Медленно пройдя нижним коридором мимо бесконечного, казалось, ряда мраморных плит, в хронологическом порядке излагающих сражения русских войск с французами, Сталин с Кагановичем вышли из-за алтаря под большой купол храма, и Сталин остановился. Главного иконостаса уже не было, кое-где у стен громоздились уродливые и чуждые царящей здесь гармонии как бы уносящегося ввысь почти беспредельного пространства грубо сколоченные леса, над ними зияли безобразные пятна штукатурки, оставшиеся после снятия фрагментов из настенных росписей; разрушение уже началось, и Сталин почувствовал раздражение. Подняв голову, он долго смотрел на распростершего руки по всему подкуполью Саваофа, окруженного сиянием и клубящимися облаками. От непримиримых глаз грозного Бога, пронизывающих любую твердь, устремленных, казалось, прямо в душу, перехватило дыхание, от напряжения он почувствовал шум крови в висках. В то же время в нем поднималась и какая-то мутная волна неуверенности перед предстоящим свершением. Шевельнулась и зависть; все здесь, возносясь к небу, безжалостно отторгало его от себя, от какой-то чистой, божественной красоты, правда уже оскверненной начавшимся разрушением. Такую красоту и божественную соразмерность могла создать только истинная вера в совершенство человека; именно в этот момент в его замкнутой, вечно настороженной от постоянной безжалостной борьбы душе сверкнула какая-то святая искра, и он поймал себя на том, что ему захотелось перекреститься. Он с трудом оторвался от всевидящих глаз Саваофа и стал смотреть на лик Сергия Радонежского, благословляющего в одной из ниш великою князя Московского Димитрия перед Куликовской битвой. В нем продолжало расти непривычное, расслабленное и угнетающее его чувство своей непричастности к этому стройному, продуманному миру святости и чистоты, в то же время в нем происходили уже некие неподвластные ему смещения. Каганович, давно изучивший привычки хозяина, обладающий в его отношении какой-то повышенной звериной чуткостью, тихо спросил:
— Хочешь побыть один, Коба? Хотя, пожалуй, я спросил глупость, прости…

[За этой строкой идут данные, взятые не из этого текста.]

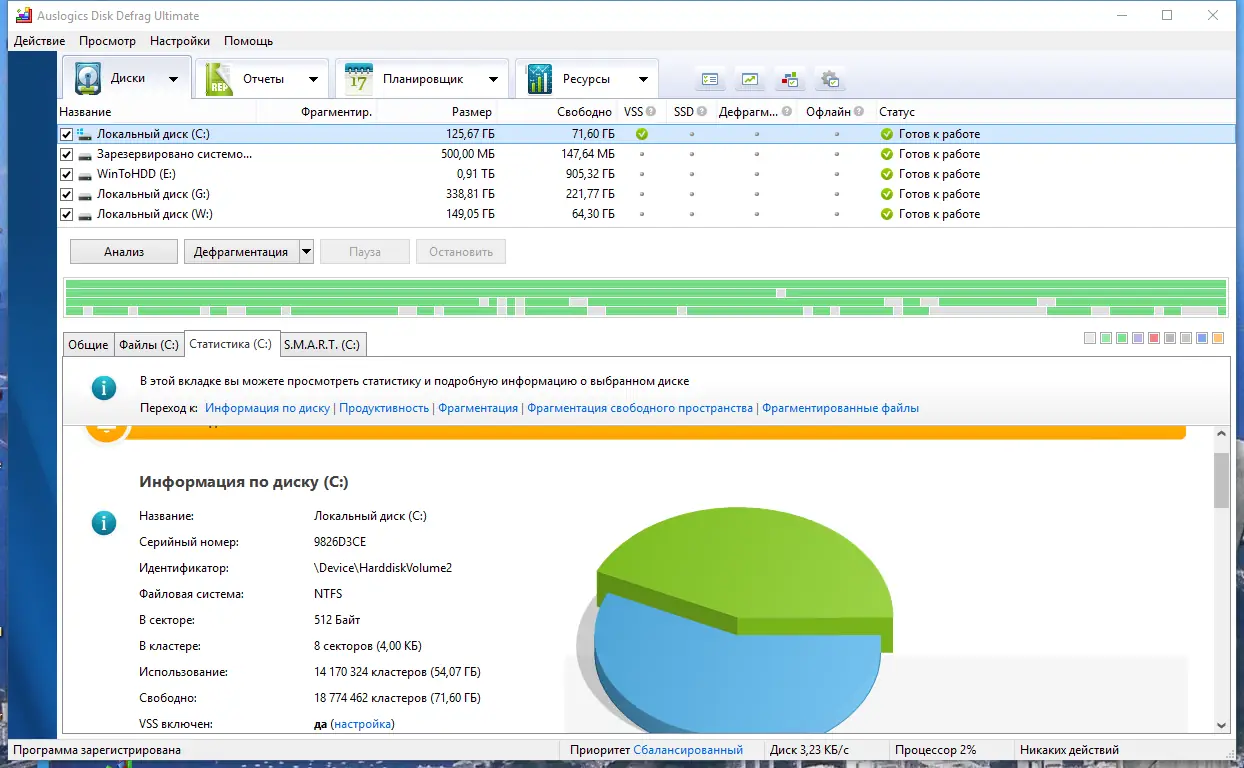Uncheck the Локальный диск (C:) checkbox
Screen dimensions: 1244x768
point(67,134)
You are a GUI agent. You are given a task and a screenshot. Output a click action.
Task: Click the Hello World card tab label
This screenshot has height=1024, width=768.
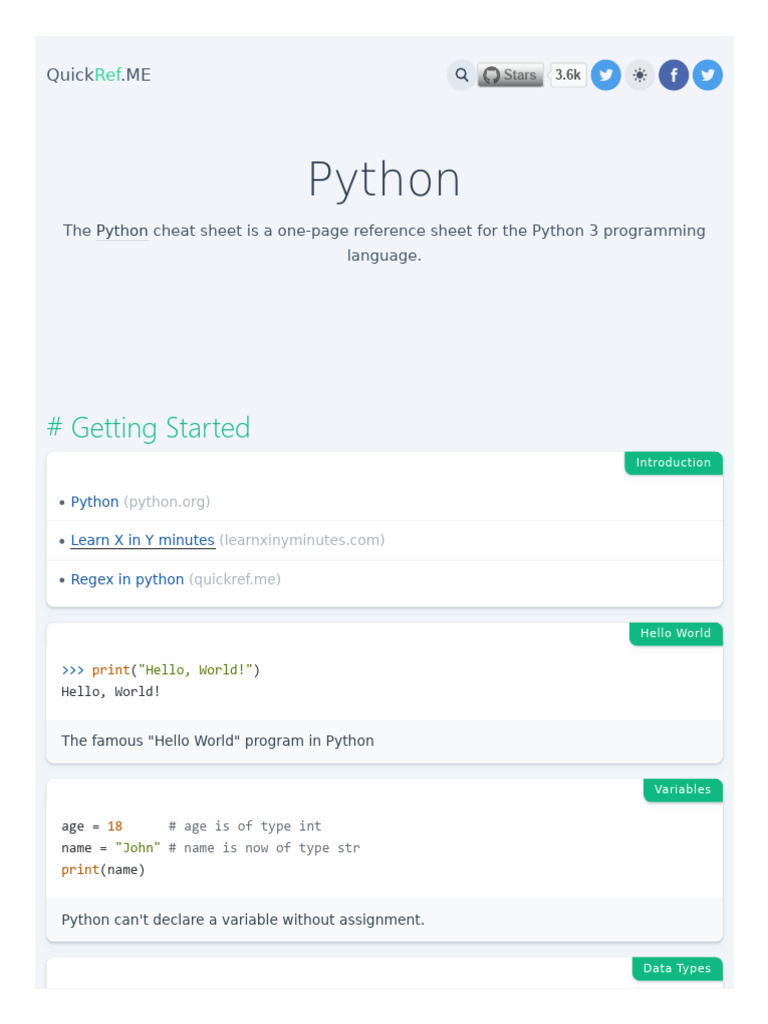(x=675, y=633)
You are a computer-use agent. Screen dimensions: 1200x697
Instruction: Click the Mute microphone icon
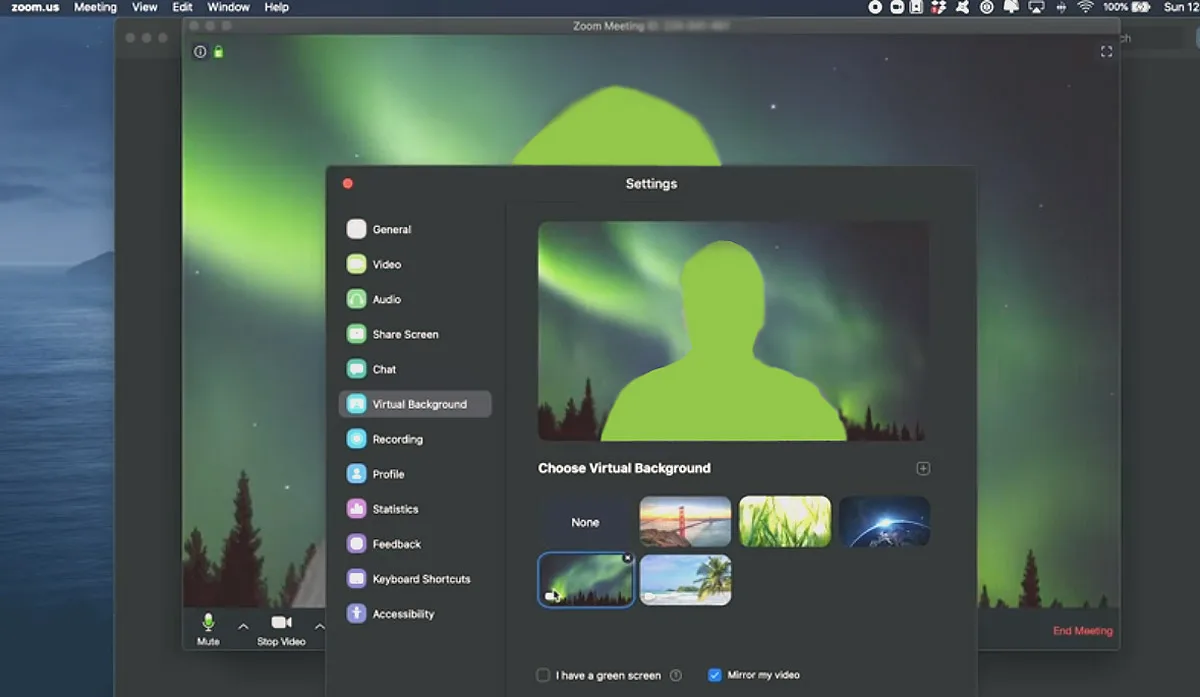(208, 622)
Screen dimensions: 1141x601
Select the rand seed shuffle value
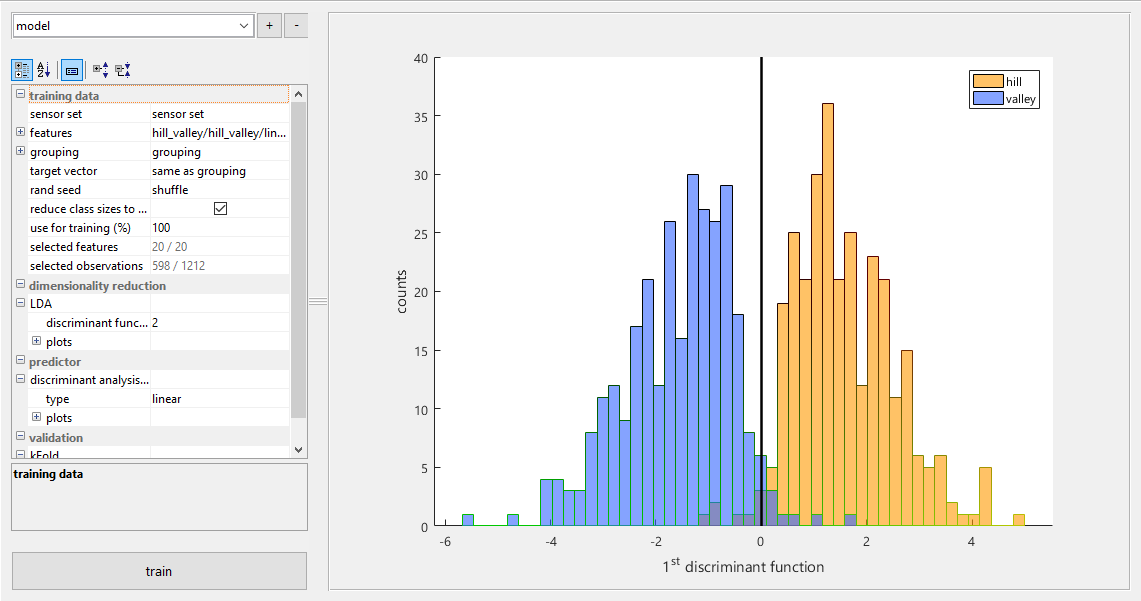[218, 190]
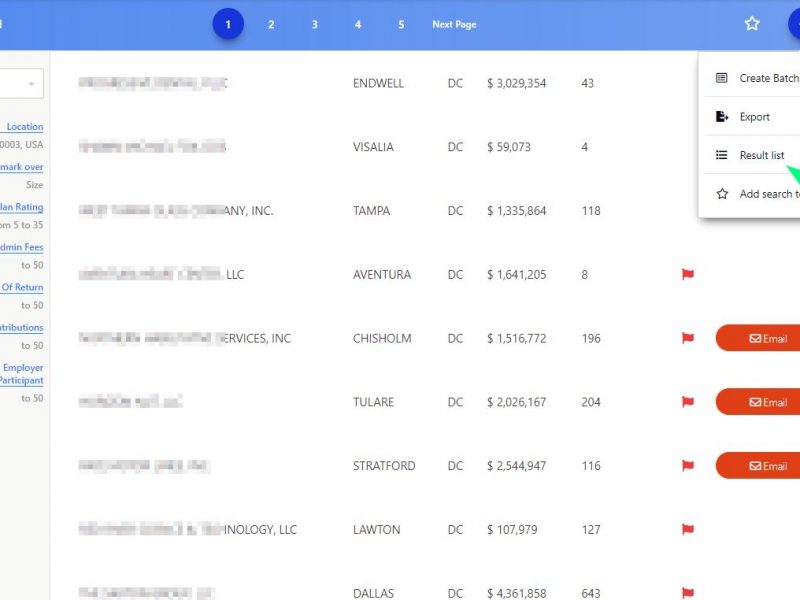
Task: Click the red flag in LAWTON row
Action: pos(688,530)
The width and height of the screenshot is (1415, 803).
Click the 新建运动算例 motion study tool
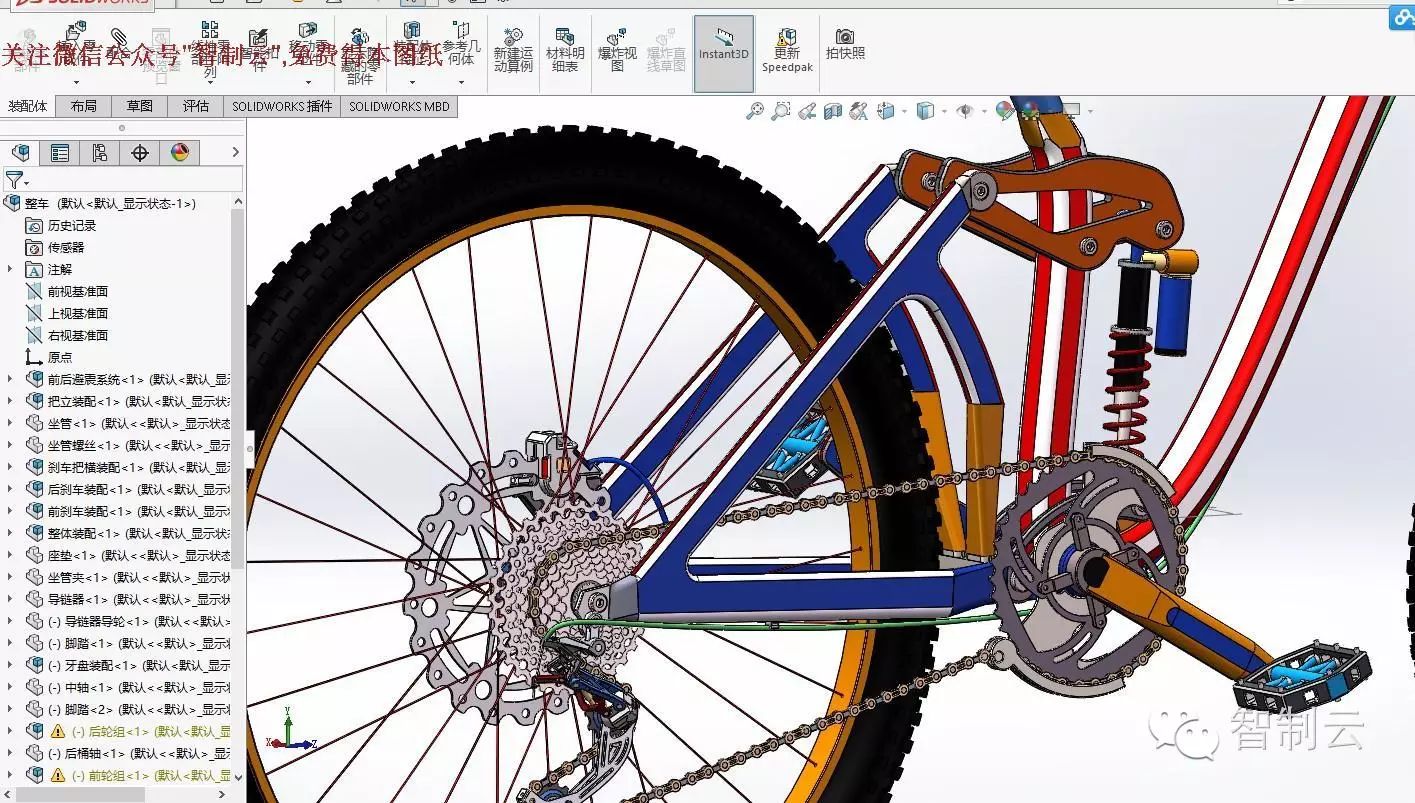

— Здесь никого больше нет? — поинтересовался Сталин, невольно понижая голос, зазвеневший в пустом пространстве храма ясно и как-то по-молодому звучно.
— Мне дважды повторять не надо, Коба, — напомнил Каганович вполголоса. — Отвечаю головой…
— Подожди меня за дверью, — сказал Сталин и, оставшись в одиночестве, долго стоял, привыкая, все на том же месте, пытаясь вспомнить что-то далекое и дорогое, сам не понимая, что с ним происходит и почему он тратит время впустую. Затем глубоко в душе зазвучал тихий, грустный, родной, давно забытый мотив, глаза посветлели и заблестели; простенькая, полузабытая грузинская песенка о пахаре и земле пробилась в нем, и он понял, что стоит где-то у края бездны. И другие слова, уже не о земле, не о сладком сне наработавшегося молодого пахаря, стали рождаться и звучать в душе Сталина; он даже тихонько бормотал их вслух, запоминая; это были слова о храме и о нем самом, о минуте взаимного согласия и прощения ради будущей веры людей и будущей их любви, этого никто не мог понять, кроме самого, уже обреченного храма и его, Сталина, без колебания бросившего на весы истории себя и свою великую веру. «Храм, храм, храм, — бормотал он, — вечный храм неба, но человек выше храма, выше Бога, ведь без человека немыслимо бессмертие, только человек может ощутить сладостную пытку бездны».